Les éditions Taillandier ont choisi de publier en cette mi-février, marquée par la Saint Valentin, un ouvrage consacré au thème de la vie sexuelle à Rome.Géraldine PUCCINI-DELBEY est maître de conférences en langue et de littérature latine à l’université de Bordeaux III. Spécialiste d’APULEE, elle base ses travaux sur une parfaite connaissance de la littérature latine. Elle travaille aussi à partir d’inscriptions funéraires, de textes juridiques et de supports iconographiques. Les sources disponibles nécessitent beaucoup de prudence dans leur usage. Elles posent le problème de l’adéquation des mots et des images à la réalité. Les textes littéraires évoquant le sexe sont à comprendre comme des « constructions culturelles », d’autant plus que ces sources sont masculines.

 

Pour appréhender la sexualité romaine, il faut abandonner nos schémas contemporains (hétérosexuels, homosexuels, bisexuels). La sexualité à Rome doit se comprendre comme le reflet des relations de pouvoirs entre les différentes couches de la société. D’un côté, ceux qui possèdent le pouvoir, ce sont ceux qui pénètrent : les citoyens. De l’autre, ceux qui ne possèdent pas le pouvoir et sont donc pénétrés : les femmes, les esclaves.

C’est ce que l’auteur appelle dans une première partie : le modèle du citoyen viril. De cette répartition découle une inégalité entre hommes et femmes. Le citoyen peut, et cela lui est fortement conseillé lors de son adolescence, avoir de nombreuses liaisons avec des esclaves, des affranchis, des prostituées. L’adultère féminin est puni, pas celui de l’homme. La seule chose qui ne soit pas permis au citoyen est de coucher avec la femme ou la fille d’un citoyen avec qui il ne serait pas marié. La bisexualité est le comportement ordinaire du citoyen. Pour Paul VEYNE, le romain libre se caractérise par une bisexualité active, une sexualité virile, conquérante et dominatrice. La distinction actif / passif reste essentielle et fonde les rapports sociaux. Les autorités veillent au respect de cette répartition et n’hésitent pas à punir ceux qui, dans une relation homosexuelle, « dérogent » à leur statut de citoyen.

____________________

* LISTE DES TÂCHES:
a) Résumez en deux phrases le texte sur la sexualité à Rome.
b) Mettez sous forme de liste JSON de chaînes, une par ligne et sans les lignes vides, tout ce qui va dans les enregistrements de la ligne contenant « Task: Select the AKSA ENERJI table row » jusqu'à celle contenant « coord(258,12) », ces deux lignes comprises. Laissez les images de côté.

* DONNÉES FOURNIES:
____________________

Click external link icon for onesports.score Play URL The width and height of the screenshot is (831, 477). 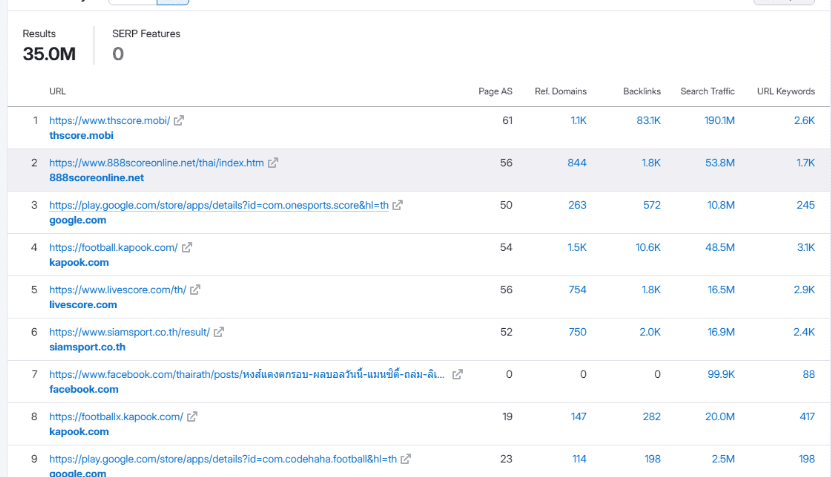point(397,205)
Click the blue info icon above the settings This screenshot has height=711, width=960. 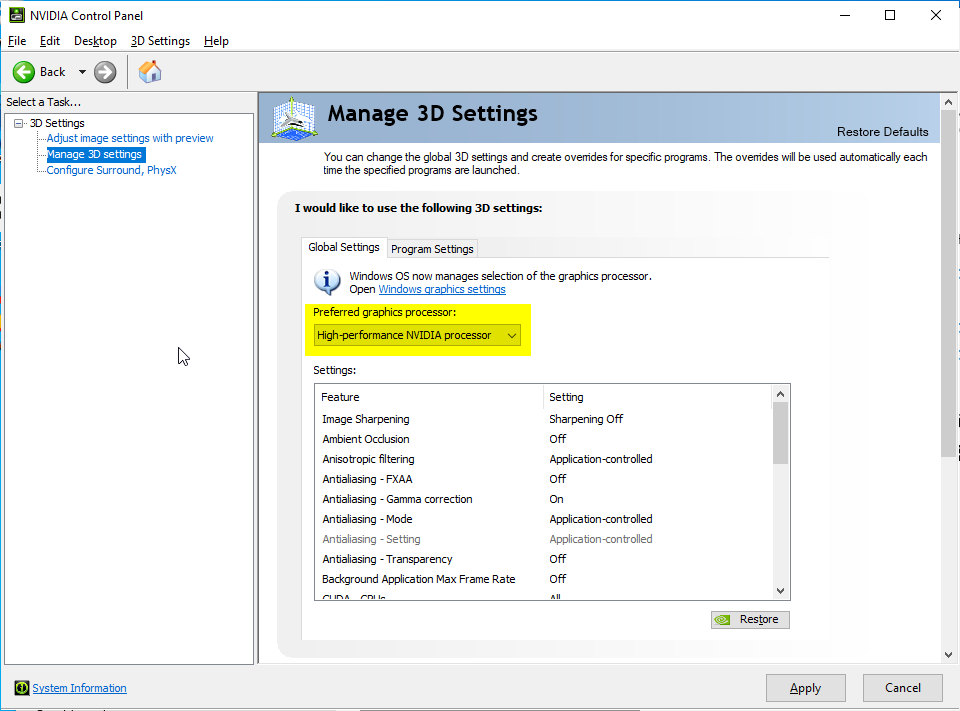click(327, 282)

____________________

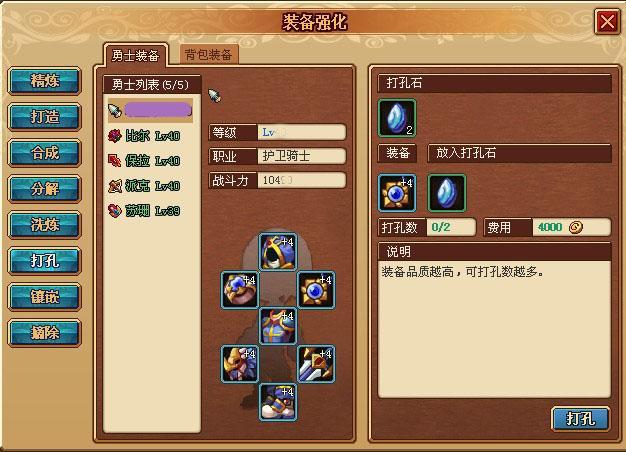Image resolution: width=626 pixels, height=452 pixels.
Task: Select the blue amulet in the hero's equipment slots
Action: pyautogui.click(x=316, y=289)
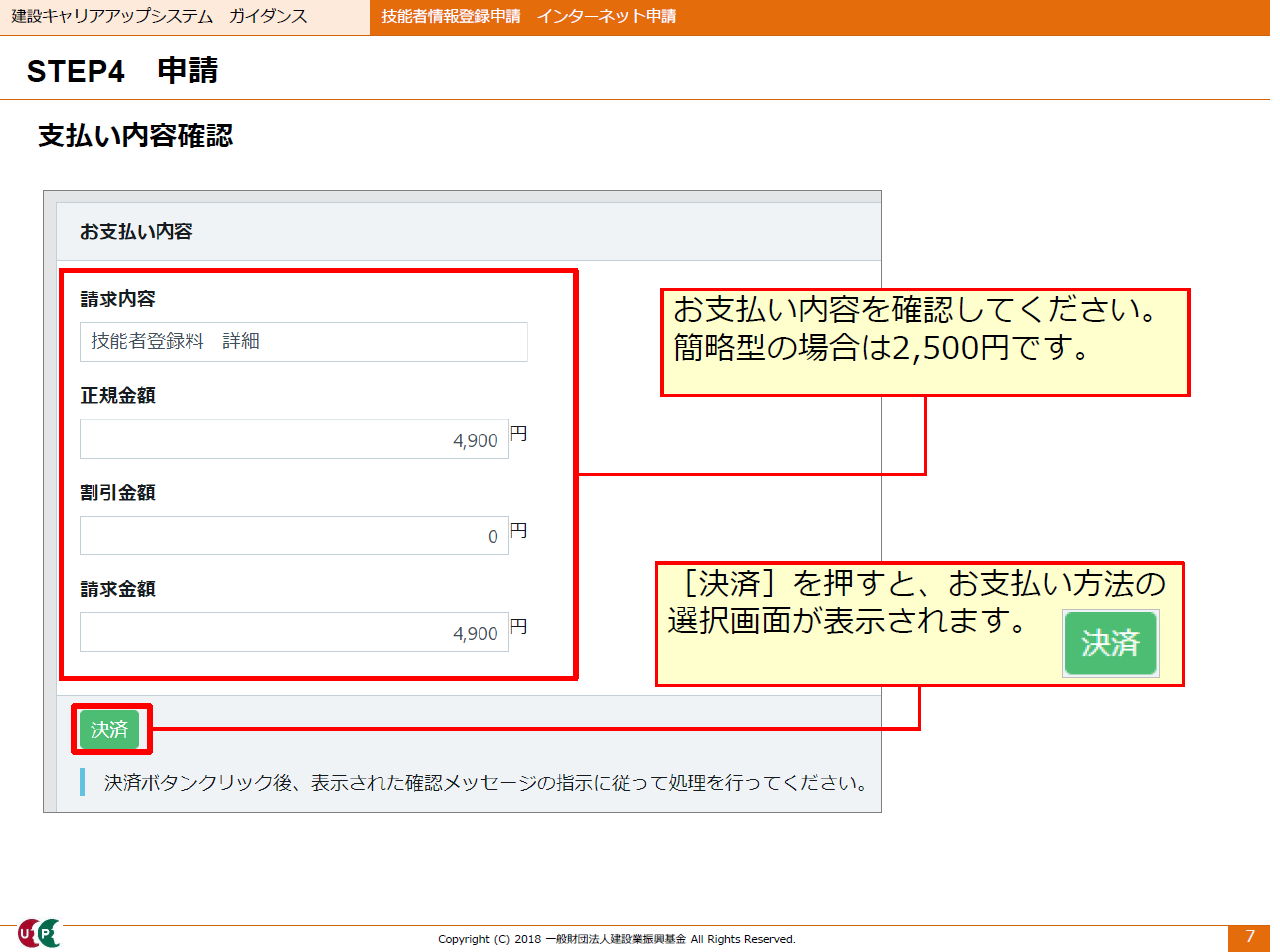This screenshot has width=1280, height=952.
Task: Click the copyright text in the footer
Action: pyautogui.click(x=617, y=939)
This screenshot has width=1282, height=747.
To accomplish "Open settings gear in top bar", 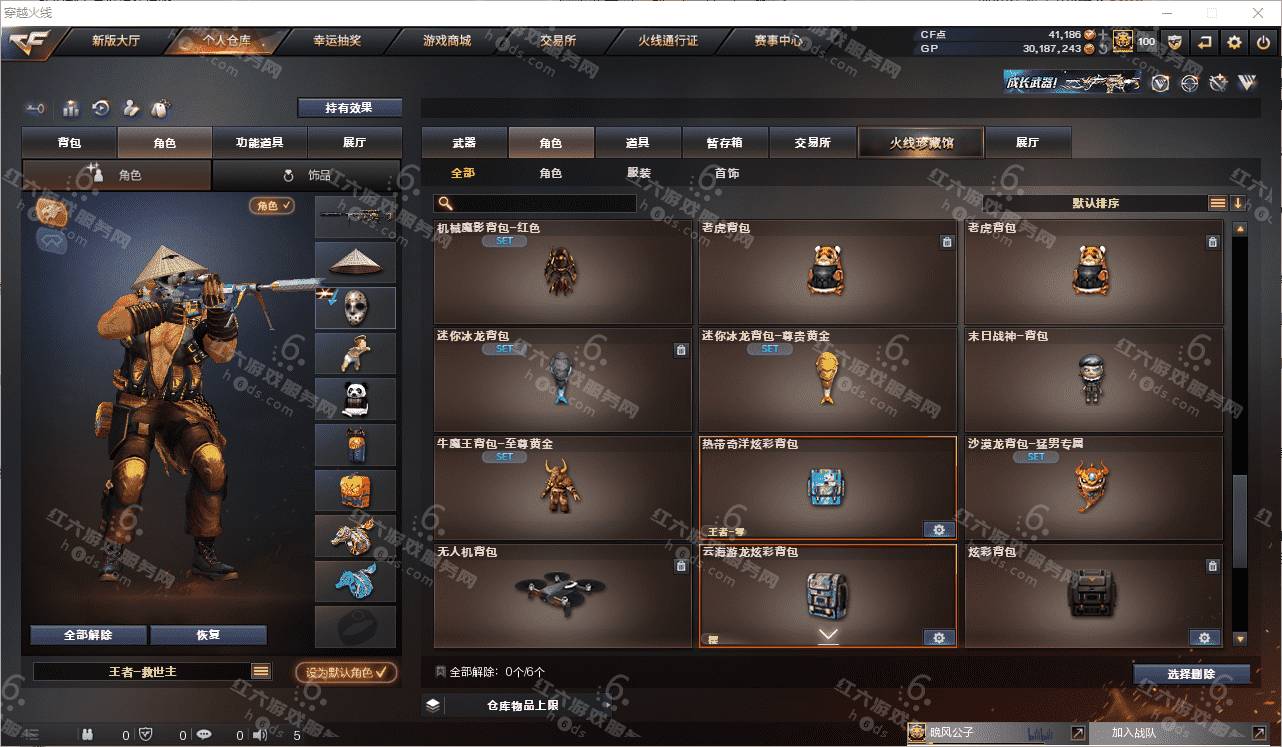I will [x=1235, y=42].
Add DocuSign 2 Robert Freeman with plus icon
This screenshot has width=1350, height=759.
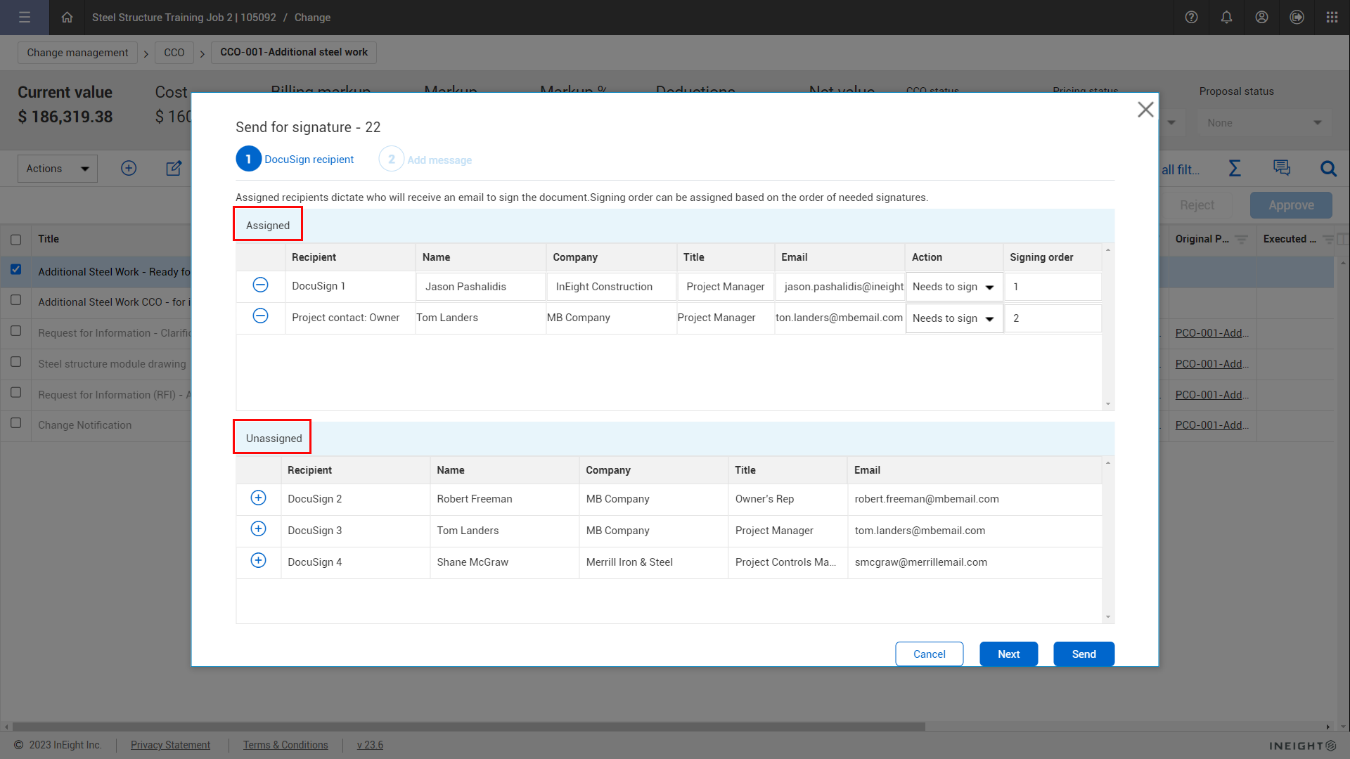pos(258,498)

____________________

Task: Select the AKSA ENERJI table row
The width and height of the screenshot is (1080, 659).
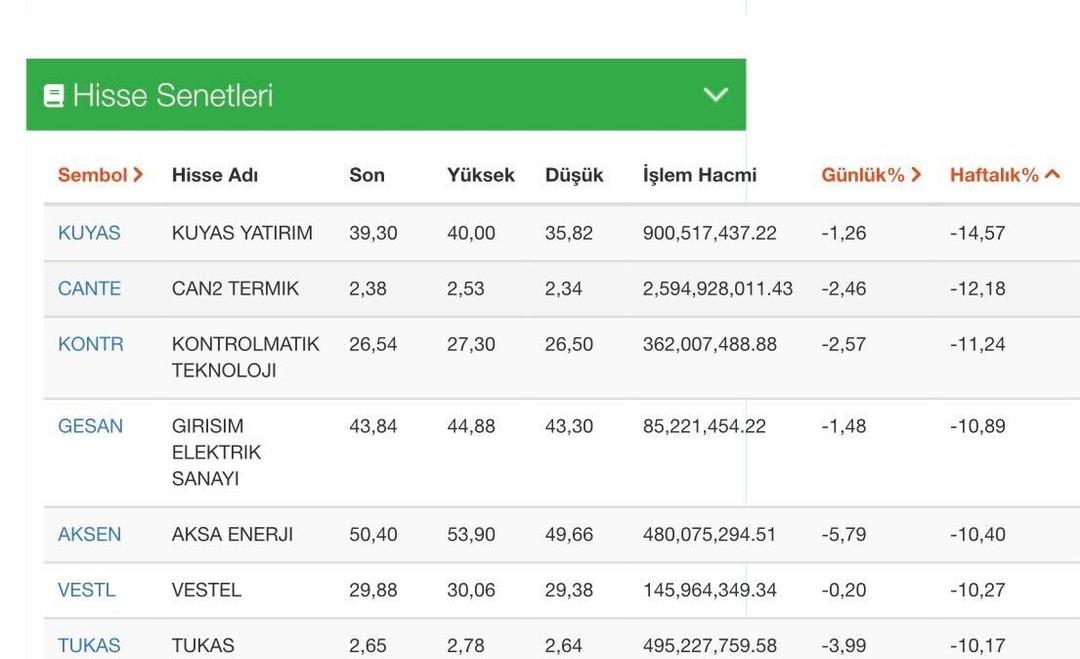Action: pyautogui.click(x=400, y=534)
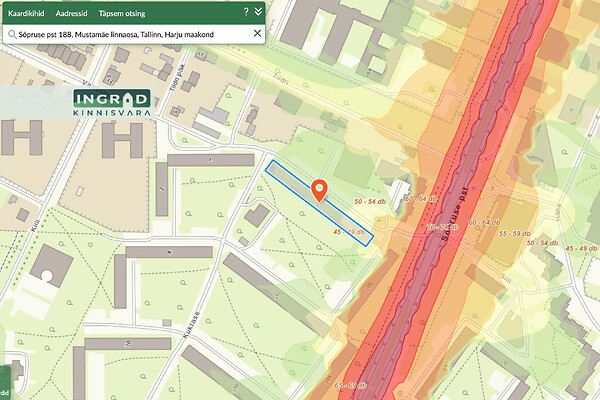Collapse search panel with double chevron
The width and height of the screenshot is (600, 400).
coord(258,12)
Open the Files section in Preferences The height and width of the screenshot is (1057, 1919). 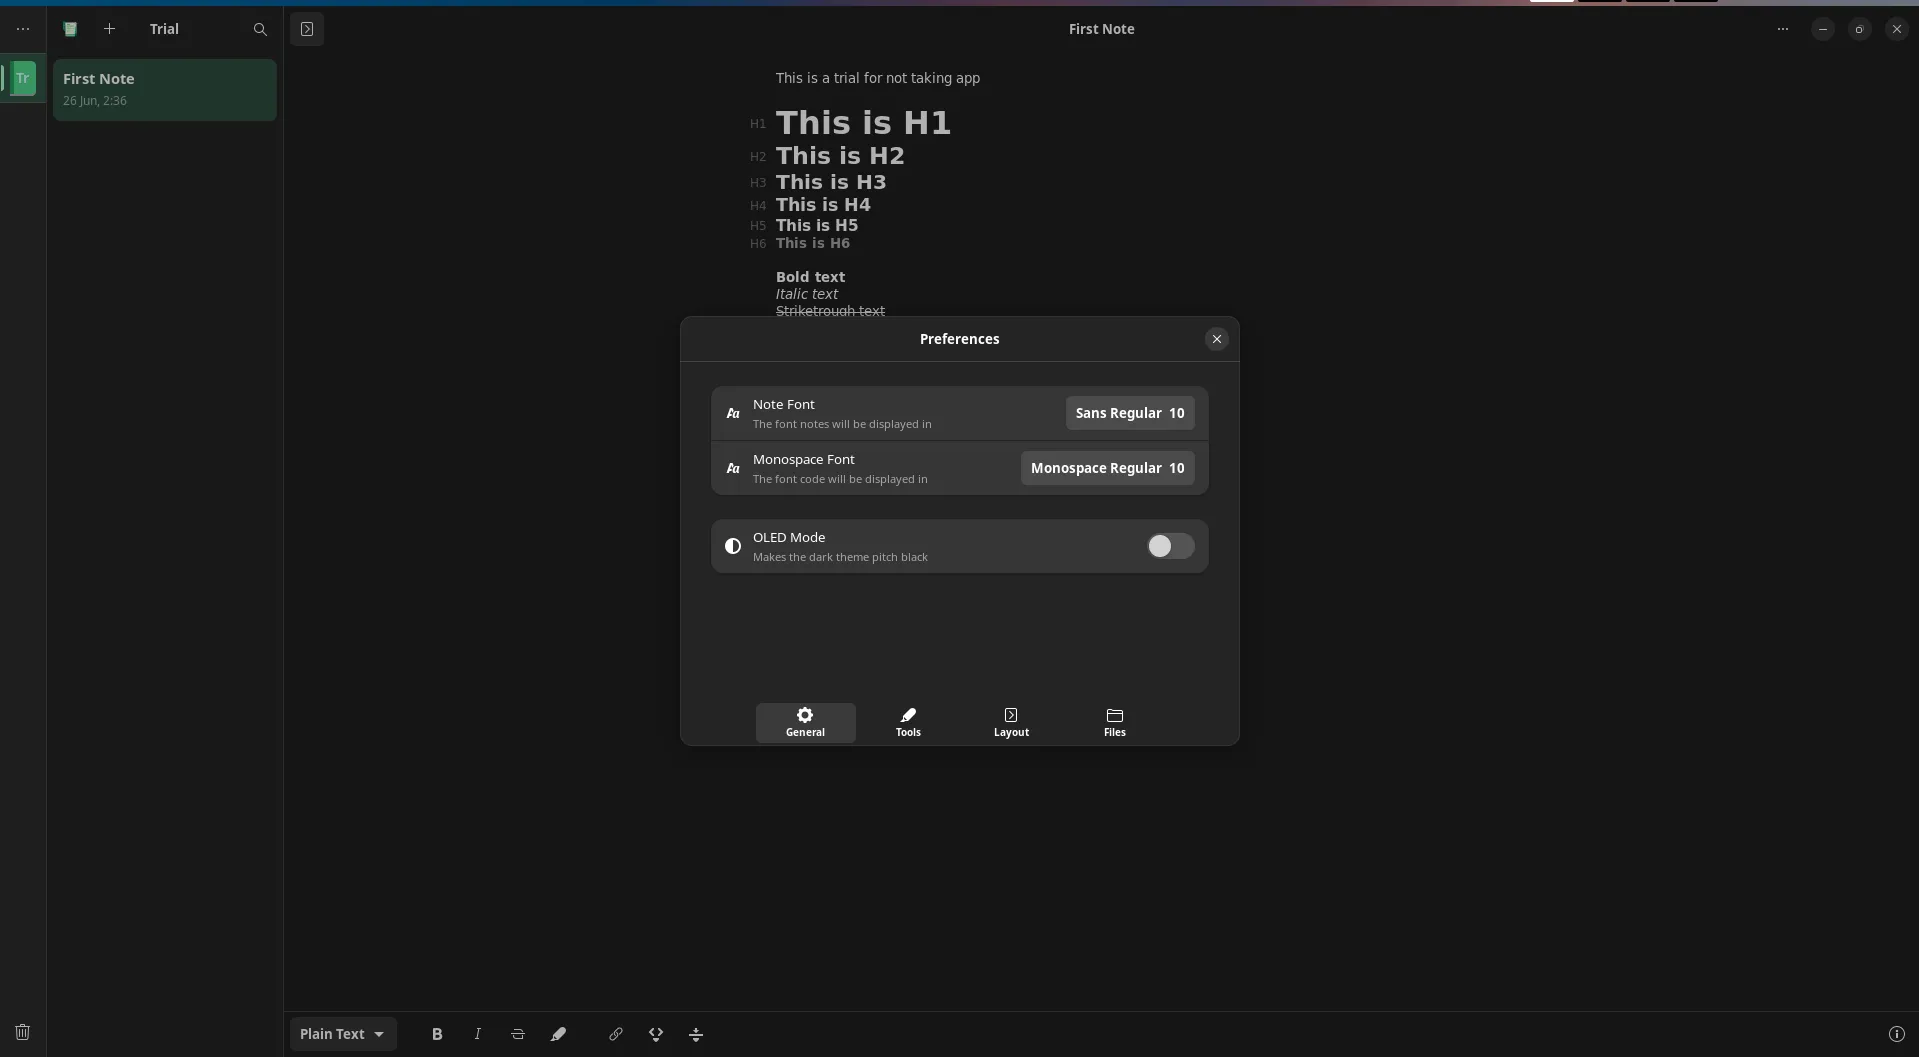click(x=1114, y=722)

____________________

* RÉSULTATS ATTENDUS:
a) Publié chez Taillandier, un ouvrage de Géraldine PUCCINI-DELBEY étudie la vie sexuelle à Rome à partir de la littérature latine, d'inscriptions funéraires, de textes juridiques et de supports iconographiques, des sources qui exigent beaucoup de prudence. Selon le modèle du citoyen viril, la sexualité romaine reflète les rapports de pouvoir : le citoyen, qui pénètre, domine les femmes et les esclaves, a pour comportement ordinaire la bisexualité et n'est pas puni pour l'adultère, contrairement à la femme.

b)
[
  "Task: Select the AKSA ENERJI table row",
  "The width and height of the screenshot is (1080, 659).",
  "Action: pyautogui.click(x=400, y=534)",
  "Collapse search panel with double chevron",
  "The width and height of the screenshot is (600, 400).",
  "coord(258,12)"
]